In the field of energy technology, multiple papers systematically analyze the economic optimization paths of the ammonia fuel supply chain and propose innovative solutions to reduce green hydrogen costs through integrated wind–solar–hydrogen–ammonia–methanol bases. In digital research, scholars have constructed a blockchain-based, cross-border-shipping-data-sharing framework to address multi-party trust mechanisms. In market risk management, research teams have developed a dynamic freight rate prediction model integrating machine learning, improving the prediction accuracy to 78%. These achievements provide implementable solutions for the industry. For example, after a shipping enterprise applied the energy management system proposed in this Special Issue, ship energy efficiency increased by 12%, resulting in an annual reduction of 15,000 tons of carbon dioxide emissions [4].

The global maritime industry is currently undergoing a dual transformation of green transition and market volatility. The Global Maritime Decarbonization Strategy adopted by the International Maritime Organization (IMO) in April 2025 mandates the industry to achieve net-zero emissions by 2050, prompting global scholars to address urgent sectoral needs.
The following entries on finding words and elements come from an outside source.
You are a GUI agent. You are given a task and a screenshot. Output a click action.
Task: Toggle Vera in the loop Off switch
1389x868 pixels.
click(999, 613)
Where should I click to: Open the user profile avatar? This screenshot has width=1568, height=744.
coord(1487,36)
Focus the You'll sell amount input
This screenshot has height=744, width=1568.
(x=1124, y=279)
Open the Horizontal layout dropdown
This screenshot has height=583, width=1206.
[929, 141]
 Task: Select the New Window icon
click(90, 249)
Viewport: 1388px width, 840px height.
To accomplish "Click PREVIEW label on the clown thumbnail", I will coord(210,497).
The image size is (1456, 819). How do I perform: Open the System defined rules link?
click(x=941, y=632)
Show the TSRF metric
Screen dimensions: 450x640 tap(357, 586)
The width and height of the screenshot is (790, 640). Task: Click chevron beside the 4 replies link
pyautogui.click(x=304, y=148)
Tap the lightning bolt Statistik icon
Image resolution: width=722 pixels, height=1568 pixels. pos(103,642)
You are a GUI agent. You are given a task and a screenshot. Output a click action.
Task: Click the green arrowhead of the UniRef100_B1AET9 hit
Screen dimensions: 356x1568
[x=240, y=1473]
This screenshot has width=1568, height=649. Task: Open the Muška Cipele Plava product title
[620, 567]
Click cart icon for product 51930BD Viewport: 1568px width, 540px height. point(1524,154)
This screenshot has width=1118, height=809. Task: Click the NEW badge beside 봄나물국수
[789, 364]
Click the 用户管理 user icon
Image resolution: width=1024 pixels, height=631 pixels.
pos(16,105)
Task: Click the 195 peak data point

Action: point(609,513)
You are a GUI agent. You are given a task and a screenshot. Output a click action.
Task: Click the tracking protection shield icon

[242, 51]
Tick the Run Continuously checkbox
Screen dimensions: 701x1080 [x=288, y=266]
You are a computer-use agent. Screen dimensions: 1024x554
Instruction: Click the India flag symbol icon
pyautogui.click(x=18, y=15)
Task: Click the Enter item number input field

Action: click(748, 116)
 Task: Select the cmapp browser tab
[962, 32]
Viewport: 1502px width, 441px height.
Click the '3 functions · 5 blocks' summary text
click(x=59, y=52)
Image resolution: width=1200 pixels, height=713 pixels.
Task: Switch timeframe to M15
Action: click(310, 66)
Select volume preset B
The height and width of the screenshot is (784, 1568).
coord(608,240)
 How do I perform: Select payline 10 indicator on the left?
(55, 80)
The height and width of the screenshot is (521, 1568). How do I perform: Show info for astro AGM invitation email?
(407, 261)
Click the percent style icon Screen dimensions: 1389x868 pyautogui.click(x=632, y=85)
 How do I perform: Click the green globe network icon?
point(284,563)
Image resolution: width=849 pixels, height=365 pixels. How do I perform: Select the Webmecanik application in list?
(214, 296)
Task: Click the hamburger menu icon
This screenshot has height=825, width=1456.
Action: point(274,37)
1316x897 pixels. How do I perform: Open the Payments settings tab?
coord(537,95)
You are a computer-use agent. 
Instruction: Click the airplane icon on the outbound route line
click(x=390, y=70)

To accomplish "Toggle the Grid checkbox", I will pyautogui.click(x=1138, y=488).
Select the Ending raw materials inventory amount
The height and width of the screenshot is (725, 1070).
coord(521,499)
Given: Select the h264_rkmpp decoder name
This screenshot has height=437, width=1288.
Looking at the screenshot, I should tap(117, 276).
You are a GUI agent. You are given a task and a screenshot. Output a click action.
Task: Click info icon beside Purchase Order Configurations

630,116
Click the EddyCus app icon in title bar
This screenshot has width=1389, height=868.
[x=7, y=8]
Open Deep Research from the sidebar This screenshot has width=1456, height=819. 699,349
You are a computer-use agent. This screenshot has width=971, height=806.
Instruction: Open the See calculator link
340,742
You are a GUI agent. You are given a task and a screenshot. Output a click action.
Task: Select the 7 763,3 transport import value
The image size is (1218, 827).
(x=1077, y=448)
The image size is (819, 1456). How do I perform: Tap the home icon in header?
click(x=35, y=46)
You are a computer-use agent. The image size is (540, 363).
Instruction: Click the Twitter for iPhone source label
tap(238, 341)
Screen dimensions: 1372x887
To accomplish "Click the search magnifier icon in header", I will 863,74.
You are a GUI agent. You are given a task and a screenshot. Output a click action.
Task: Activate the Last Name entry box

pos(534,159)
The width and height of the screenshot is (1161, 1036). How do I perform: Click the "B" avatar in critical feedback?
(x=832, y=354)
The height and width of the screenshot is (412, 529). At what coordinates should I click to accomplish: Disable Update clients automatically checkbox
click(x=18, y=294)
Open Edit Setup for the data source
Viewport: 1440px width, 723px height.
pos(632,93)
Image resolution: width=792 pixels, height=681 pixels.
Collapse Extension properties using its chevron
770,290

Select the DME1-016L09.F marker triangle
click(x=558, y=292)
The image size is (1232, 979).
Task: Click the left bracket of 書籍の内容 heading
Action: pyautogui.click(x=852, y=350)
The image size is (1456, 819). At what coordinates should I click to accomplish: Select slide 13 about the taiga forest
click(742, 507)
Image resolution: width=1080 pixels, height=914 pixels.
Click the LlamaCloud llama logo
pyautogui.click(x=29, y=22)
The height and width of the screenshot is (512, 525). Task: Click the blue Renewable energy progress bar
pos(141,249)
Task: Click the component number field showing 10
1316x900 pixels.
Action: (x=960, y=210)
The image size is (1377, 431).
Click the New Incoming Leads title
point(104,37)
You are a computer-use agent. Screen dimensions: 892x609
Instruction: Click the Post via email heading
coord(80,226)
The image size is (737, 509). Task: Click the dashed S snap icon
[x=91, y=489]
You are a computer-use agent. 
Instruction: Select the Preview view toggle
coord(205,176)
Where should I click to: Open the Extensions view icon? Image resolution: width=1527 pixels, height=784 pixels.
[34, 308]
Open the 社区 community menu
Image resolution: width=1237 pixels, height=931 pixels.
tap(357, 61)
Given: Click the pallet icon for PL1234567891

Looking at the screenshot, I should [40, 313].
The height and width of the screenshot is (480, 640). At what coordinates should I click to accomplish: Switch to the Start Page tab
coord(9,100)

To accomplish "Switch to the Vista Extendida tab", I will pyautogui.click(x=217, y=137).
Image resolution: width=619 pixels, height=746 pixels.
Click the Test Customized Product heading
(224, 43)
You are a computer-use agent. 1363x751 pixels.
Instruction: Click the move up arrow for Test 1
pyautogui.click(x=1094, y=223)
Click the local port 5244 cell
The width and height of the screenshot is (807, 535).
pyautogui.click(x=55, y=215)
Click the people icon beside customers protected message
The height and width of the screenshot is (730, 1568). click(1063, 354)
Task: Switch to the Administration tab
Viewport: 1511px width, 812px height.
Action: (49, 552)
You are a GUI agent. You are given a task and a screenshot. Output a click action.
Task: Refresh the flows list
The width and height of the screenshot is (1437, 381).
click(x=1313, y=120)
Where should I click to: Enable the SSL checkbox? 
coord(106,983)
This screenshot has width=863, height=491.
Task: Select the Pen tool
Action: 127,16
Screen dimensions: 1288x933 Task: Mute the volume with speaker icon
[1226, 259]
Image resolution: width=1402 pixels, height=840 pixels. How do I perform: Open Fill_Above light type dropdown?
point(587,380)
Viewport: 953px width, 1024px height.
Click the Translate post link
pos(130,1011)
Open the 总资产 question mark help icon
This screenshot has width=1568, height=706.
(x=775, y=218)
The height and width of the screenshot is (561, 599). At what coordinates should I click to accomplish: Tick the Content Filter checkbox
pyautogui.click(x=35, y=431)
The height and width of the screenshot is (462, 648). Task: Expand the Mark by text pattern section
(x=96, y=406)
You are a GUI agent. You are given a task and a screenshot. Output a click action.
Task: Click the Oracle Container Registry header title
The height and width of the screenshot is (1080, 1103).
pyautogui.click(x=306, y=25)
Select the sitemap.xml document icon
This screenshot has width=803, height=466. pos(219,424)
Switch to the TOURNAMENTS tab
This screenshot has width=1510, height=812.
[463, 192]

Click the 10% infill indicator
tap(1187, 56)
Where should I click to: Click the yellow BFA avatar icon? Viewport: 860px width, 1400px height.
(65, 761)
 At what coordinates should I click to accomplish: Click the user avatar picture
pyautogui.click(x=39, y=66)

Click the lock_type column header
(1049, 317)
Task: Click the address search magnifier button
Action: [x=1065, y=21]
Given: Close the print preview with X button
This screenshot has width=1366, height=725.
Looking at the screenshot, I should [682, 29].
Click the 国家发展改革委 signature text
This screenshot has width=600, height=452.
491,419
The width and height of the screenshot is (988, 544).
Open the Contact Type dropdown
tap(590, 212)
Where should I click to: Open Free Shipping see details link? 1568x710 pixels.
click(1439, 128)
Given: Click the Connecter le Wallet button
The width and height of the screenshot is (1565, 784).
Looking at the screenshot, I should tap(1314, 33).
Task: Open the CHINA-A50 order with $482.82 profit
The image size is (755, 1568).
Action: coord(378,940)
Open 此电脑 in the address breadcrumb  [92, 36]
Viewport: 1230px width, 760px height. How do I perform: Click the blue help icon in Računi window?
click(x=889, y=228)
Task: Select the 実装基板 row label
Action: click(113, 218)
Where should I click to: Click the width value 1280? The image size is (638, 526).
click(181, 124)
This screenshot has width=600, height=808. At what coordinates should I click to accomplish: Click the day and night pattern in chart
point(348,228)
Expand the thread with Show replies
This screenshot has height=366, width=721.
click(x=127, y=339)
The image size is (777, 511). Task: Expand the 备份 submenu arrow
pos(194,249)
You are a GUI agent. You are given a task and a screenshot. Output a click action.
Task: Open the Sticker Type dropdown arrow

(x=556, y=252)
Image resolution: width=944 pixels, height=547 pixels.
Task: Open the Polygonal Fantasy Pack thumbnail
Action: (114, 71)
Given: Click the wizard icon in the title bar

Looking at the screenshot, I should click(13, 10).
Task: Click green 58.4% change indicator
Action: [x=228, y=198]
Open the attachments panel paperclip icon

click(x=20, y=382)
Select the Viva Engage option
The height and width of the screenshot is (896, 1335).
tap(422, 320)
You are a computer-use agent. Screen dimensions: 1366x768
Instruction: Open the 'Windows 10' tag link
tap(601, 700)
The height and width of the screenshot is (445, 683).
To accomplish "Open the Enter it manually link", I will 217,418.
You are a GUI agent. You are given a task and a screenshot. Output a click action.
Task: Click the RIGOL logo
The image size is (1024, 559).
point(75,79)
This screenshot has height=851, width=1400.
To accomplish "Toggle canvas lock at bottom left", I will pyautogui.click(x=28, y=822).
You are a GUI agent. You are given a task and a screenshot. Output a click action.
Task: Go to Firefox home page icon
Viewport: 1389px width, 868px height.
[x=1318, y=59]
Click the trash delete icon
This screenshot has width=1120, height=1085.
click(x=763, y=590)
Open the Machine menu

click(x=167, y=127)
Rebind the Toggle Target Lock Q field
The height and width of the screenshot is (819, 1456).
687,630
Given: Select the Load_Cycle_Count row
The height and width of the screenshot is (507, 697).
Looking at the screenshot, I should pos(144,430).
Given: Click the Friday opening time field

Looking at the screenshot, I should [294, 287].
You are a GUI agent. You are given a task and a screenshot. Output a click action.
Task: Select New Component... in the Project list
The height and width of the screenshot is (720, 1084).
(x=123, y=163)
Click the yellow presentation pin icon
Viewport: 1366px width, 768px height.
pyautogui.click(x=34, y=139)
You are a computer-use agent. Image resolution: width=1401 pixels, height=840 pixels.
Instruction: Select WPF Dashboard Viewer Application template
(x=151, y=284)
Imranul I. Laskar et al. employed an expert elicitation approach, collecting insights from 149 world-leading maritime and decarbonization experts, who identified three categories of decarbonization measures: operational, technological, and alternative energy. In the short term, decarbonization is expected to be dominated by operational measures, while alternative energy will take center stage in the long term, with technological upgrades playing a critical supporting role throughout [5]. Siti Marsila Mhd Ruslan et al. developed a trilateral game model to provide targeted policy recommendations for promoting a low-carbon maritime industry, emphasizing the potential of green fuels and advanced technologies in achieving sustainable maritime operations [6].

Additionally, solar photovoltaics (PV) are recognized as a vital component in making maritime transport more economically viable and environmentally friendly. Alibakhsh Kasaeian et al. aimed to classify and analyze existing solar PV research to address the methodological strategies employed in investigating PV panel applications in maritime shipping [7]. An innovative system integrating solar PV technology with wireless power transmission (WPT) for maritime electric vessels (MEVs) is emerging as a transformative step toward sustainable maritime transport [8]. Against the backdrop of evolving IMO regulations, energy efficiency assessment in maritime transport is of paramount importance. Abdullah Sardar et al. conducted a comprehensive review of contemporary methods for evaluating ship energy efficiency and persistent challenges, encompassing advancements in ship design, emerging technologies, and operational practices [9].

In future research, on the one hand, it is essential to further strengthen studies on the application of emerging technologies in the maritime sector. This includes the deep integration of artificial intelligence, big data, blockchain, and other technologies in intelligent shipping and port management, so as to enhance the intelligence level and operational efficiency of the industry. On the other hand, continuous attention should be paid to the development and application of green energy, and more efficient and environmentally friendly alternative fuels and energy solutions should be explored to help the maritime industry achieve low-carbon transformation. In addition, strengthening the monitoring and prediction of maritime market fluctuations and constructing a sound, early risk warning and response mechanism are also important directions for future research. It is hoped that more researchers will join the research on sustainable maritime transportation to jointly promote the continuous development and progress of this field.